> [About this exercise] From the data below, return each line in which the string "link" is found.

*** Records for processing

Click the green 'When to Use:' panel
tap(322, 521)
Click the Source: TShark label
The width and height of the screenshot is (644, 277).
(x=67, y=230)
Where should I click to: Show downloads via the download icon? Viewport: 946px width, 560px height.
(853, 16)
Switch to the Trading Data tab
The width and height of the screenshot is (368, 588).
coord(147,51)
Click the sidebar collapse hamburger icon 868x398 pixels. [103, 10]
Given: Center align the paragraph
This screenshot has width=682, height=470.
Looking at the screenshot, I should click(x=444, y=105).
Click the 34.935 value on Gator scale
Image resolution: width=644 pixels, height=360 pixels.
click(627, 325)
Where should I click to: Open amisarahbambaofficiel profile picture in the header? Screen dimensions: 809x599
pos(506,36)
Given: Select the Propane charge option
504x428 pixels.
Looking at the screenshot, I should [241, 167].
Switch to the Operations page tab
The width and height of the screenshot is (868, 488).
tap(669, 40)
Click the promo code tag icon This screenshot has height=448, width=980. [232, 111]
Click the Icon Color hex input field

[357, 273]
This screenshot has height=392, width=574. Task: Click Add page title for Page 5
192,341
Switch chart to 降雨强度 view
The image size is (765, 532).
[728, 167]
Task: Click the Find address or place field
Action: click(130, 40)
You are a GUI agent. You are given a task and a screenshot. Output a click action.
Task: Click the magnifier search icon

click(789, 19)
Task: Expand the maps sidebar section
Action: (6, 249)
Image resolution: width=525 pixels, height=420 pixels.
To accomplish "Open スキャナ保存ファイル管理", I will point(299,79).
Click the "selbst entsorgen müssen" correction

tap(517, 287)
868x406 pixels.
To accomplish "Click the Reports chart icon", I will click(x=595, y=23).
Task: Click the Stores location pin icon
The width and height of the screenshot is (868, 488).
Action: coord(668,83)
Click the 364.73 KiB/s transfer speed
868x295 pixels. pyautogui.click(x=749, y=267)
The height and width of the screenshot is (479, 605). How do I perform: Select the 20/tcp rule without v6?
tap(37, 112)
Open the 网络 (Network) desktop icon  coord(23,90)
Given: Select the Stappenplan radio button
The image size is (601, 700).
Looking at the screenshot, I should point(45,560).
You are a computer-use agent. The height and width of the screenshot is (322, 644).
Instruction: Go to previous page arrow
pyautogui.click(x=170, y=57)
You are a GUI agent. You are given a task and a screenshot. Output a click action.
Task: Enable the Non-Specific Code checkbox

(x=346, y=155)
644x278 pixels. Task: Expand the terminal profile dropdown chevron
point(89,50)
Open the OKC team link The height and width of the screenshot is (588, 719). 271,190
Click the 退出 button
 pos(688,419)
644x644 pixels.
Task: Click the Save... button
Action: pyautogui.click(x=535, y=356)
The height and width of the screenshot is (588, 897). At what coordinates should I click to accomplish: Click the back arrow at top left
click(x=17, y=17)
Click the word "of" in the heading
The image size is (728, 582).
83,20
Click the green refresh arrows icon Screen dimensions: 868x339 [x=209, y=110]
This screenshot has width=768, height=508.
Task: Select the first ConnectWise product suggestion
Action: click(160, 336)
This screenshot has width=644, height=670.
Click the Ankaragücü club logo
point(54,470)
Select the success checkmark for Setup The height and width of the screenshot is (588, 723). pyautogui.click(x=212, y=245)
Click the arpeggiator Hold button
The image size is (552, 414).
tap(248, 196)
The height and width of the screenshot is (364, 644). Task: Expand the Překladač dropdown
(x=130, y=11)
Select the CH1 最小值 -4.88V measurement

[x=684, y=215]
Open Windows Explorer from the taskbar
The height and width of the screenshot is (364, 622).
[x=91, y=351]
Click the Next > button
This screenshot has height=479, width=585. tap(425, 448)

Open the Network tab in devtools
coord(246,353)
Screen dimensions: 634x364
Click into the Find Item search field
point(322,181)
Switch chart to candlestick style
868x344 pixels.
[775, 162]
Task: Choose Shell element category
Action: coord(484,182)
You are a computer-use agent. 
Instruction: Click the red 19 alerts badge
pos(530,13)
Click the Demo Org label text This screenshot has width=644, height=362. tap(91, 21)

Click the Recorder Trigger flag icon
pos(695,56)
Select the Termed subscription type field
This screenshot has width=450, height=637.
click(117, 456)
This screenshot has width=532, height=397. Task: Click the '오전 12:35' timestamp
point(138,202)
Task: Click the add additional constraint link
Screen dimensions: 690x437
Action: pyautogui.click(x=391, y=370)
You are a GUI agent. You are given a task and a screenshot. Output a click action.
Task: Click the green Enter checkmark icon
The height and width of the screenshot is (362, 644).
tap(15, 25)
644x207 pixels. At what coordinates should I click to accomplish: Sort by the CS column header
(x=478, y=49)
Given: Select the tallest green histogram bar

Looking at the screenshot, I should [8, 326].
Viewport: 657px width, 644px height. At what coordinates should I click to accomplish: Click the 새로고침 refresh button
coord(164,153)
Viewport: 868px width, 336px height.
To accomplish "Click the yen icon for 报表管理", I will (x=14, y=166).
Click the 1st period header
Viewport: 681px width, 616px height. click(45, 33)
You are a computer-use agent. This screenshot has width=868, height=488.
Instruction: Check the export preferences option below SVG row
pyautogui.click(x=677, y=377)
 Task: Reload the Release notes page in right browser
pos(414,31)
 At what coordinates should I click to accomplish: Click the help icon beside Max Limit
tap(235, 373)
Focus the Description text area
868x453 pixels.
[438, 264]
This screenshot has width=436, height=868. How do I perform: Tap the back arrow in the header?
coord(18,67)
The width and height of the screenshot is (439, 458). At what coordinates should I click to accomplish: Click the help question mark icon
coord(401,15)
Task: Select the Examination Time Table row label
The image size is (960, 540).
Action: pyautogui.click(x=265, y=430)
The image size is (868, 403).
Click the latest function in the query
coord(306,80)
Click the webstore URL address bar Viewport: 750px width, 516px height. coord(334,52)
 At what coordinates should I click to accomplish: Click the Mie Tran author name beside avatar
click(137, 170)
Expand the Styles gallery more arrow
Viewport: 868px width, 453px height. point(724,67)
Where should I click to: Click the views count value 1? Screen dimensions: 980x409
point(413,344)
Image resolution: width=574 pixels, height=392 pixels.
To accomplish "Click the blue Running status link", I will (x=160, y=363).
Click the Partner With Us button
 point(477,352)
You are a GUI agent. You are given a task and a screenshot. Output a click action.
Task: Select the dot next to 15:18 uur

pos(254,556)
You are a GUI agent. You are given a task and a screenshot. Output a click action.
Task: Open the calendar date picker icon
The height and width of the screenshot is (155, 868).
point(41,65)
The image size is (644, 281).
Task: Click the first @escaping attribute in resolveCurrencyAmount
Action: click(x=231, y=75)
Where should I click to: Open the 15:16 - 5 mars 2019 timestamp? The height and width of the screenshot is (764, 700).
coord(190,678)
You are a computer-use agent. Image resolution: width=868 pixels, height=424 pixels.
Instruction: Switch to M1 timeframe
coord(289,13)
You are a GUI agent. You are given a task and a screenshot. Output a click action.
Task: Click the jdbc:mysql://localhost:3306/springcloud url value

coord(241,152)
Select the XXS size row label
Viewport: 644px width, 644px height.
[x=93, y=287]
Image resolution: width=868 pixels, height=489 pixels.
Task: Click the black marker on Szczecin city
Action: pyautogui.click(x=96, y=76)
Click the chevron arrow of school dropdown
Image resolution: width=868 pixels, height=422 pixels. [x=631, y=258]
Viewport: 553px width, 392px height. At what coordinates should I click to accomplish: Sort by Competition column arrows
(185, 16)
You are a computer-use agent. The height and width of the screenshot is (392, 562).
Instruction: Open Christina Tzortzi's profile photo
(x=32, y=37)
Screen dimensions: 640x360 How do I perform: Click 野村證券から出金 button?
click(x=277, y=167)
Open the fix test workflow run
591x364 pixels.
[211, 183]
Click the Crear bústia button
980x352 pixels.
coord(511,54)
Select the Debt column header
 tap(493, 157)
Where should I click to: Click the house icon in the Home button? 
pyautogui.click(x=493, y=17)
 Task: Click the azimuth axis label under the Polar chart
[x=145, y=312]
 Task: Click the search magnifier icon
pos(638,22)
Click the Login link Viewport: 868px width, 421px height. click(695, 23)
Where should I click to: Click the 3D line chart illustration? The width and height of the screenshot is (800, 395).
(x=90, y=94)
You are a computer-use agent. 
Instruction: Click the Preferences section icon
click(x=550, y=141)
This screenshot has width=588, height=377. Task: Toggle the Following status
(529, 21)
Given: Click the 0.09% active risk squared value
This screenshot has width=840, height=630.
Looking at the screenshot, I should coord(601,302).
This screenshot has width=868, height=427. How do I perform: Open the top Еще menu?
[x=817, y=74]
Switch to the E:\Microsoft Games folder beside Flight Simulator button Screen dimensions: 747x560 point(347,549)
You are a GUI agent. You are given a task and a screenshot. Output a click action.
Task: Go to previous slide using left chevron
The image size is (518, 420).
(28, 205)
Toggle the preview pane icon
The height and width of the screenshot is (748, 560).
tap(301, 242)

******

> [Completed exercise]
Open the OKC team link The height and width of the screenshot is (588, 719). 271,190
Task: Click the add additional constraint link
To accomplish "Click the blue Running status link", I will (x=160, y=363).
Click the Login link Viewport: 868px width, 421px height. click(695, 23)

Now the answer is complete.